Sannini: Золото осени пишет: упал крестик. Перетерлась цепочка. Не могу без него, уже лет 15 не снимала... это хорошо , примета хорошая. Возвращать на себя такой крест уже нельзя. Купите новый, или совсем не покупайте.

Татьяна Игоревна: Шмоня пишет: Обидно, что не у кого узнать все подробно. Да, наши родители и деды были вынуждены молчать для безопасности. Документы просто уничтожались, чтобы не было никаких улик, а в архивах искать почти бесполезно, они старались запутать следы. Я делала одну попытку, пришла бумажка, да жили и все. Сделали ли бы услугу платной, многие были бы готовы заплатить.

Tonic: Лена, спасибо за стихотворение... Я его из своего детства не помнила.
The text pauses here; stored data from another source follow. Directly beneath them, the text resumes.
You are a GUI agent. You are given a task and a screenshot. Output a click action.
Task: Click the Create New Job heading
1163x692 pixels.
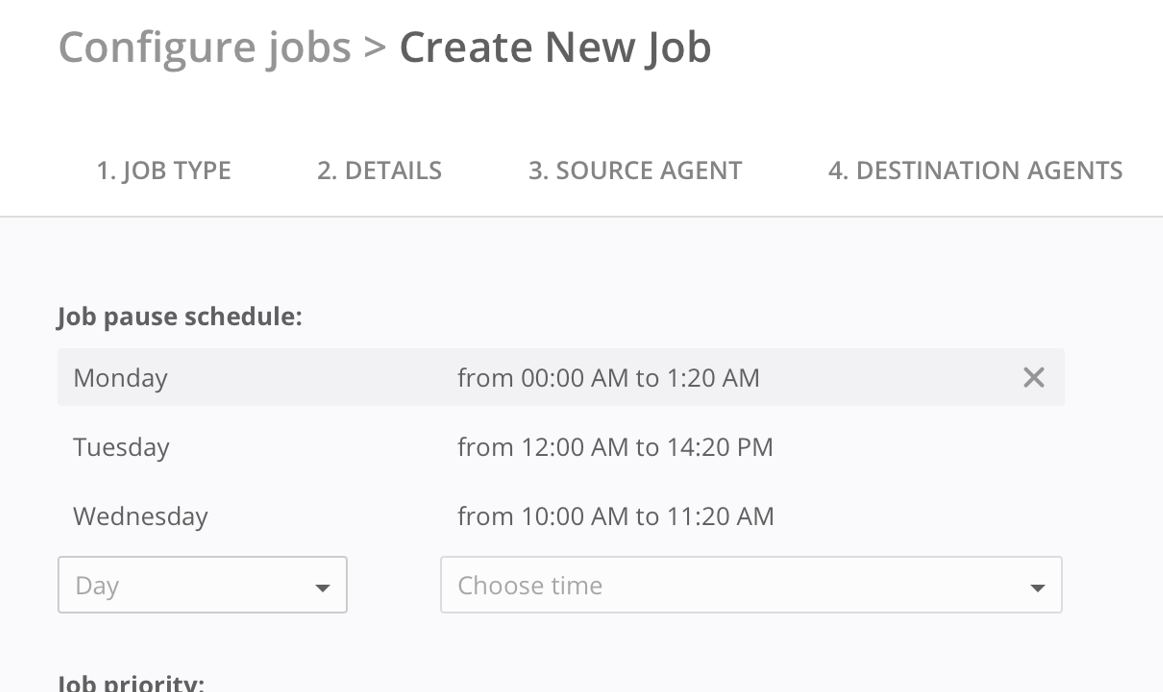tap(555, 47)
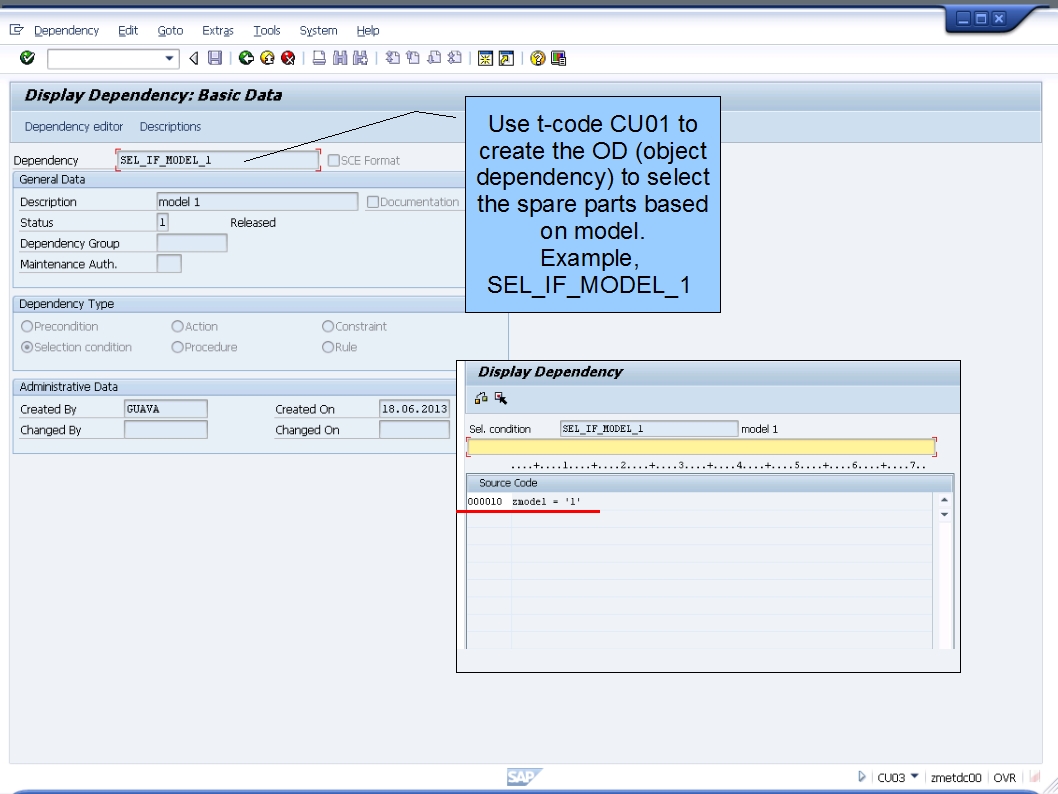Click the green Back arrow icon
Viewport: 1058px width, 794px height.
pos(244,57)
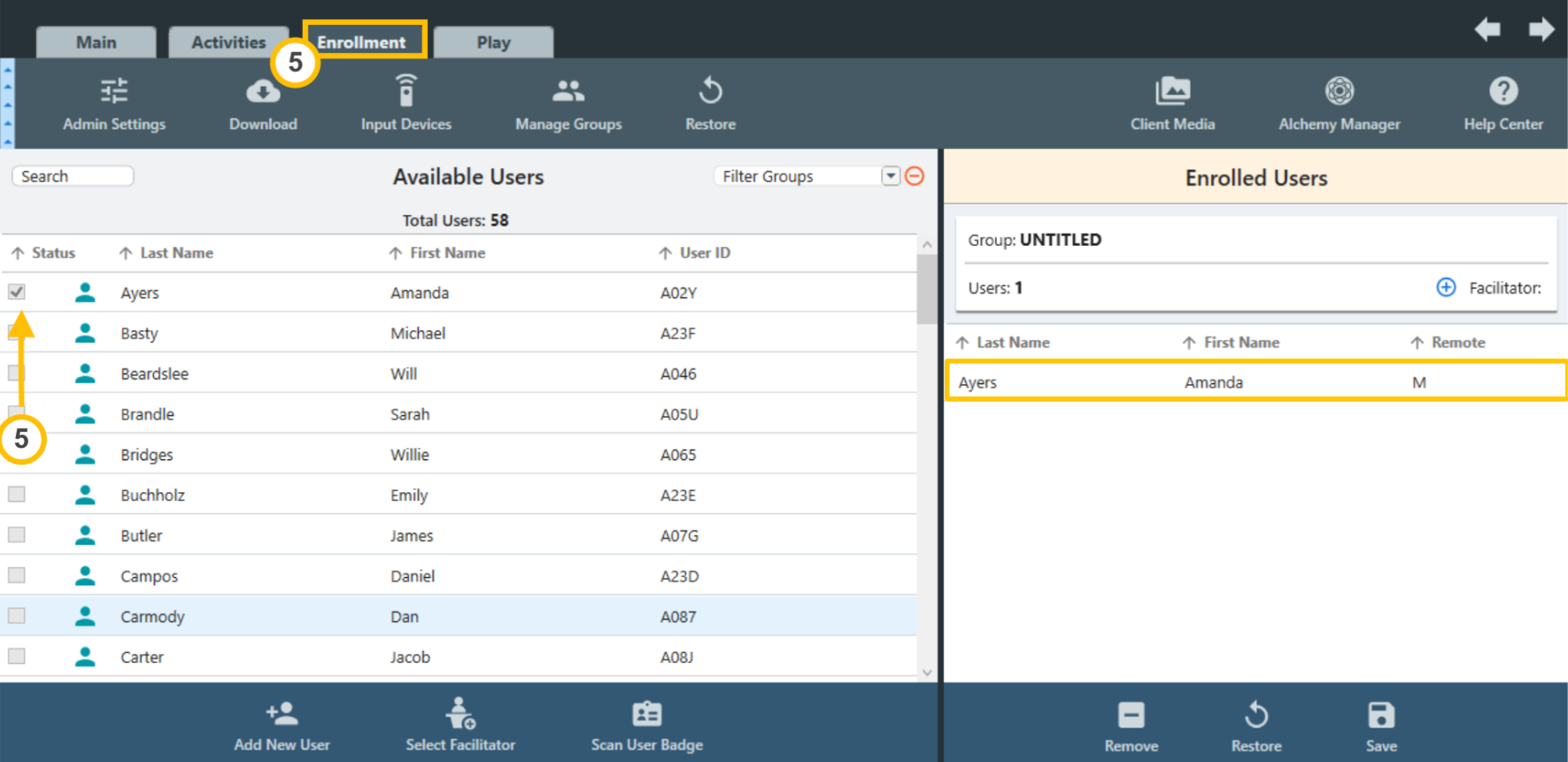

Сейчас прочитала вслух мужу. Он интересную вещь сказал - видимо, Маршак уже тогда сознавал, что историю перепишут до неузнаваемости. И в стихотворении отразил кусочек истории. По маминой линии были тоже люди известные, но больше известные в советские времена. Один прадед был известным полярным фотографом - Дебабов. Другой работал в самолетостроении - ему вручили один из первых орденов Ленина - за первый самолет... он еще и рисовал хорошо и корзины плел...тоже, правда, мало, что осталось...
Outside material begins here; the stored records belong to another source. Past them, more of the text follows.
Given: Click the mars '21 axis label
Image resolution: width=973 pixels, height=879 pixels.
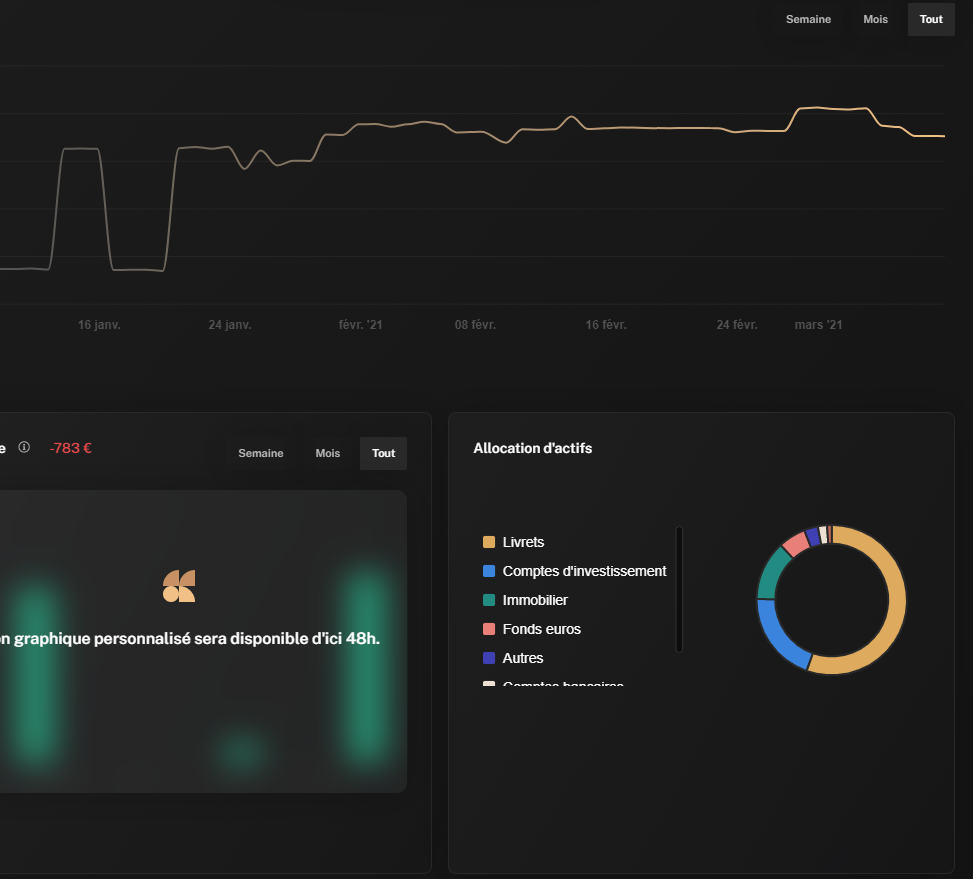Looking at the screenshot, I should pyautogui.click(x=818, y=325).
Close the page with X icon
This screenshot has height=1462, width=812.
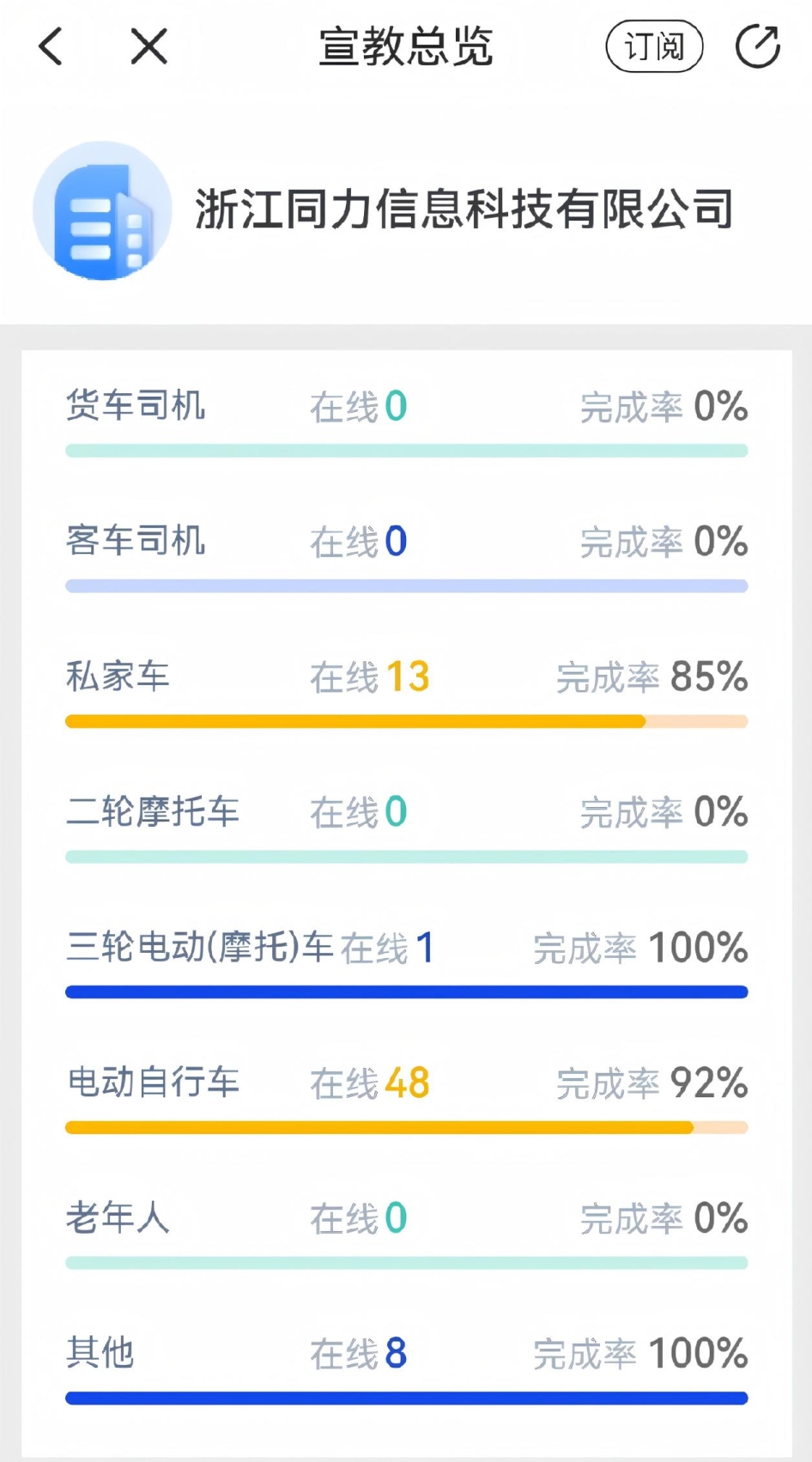[148, 46]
L-Buk: Мой рыжий обормот сегодня цапнул маманьку за руку - до крови, когда лапы ему мыла. Нас дома не было. Расстроилась она - ухаживаю, говорит, кормлю, а он... А я ругаюсь - разбаловала она Тимоху. Играет с ним по первому его требованию. А он парень такой... с характером, с харизмой. С ним надо построже.

klodneron: L-Buk Очень жаль маманьку,обидно. Жалуюсь, Баську закрепило,а у Тиши понос, принимаем меры, Тишку еще и вырвало, напоили смектой,спят.

Ольга С: klodneron, не болеть! L-Buk, Тимохе - по наглой рыжей морде.

Золото осени: L-Buk Люд, не расстраивайся. Все бывает. klodneron Выздоравливайте и не болейте больше.

фанта: L-Buk пишет: Мой рыжий обормот сегодня цапнул маманьку за руку - до крови, когда лапы ему мыла. Вот засранец. Маму вашу жалею.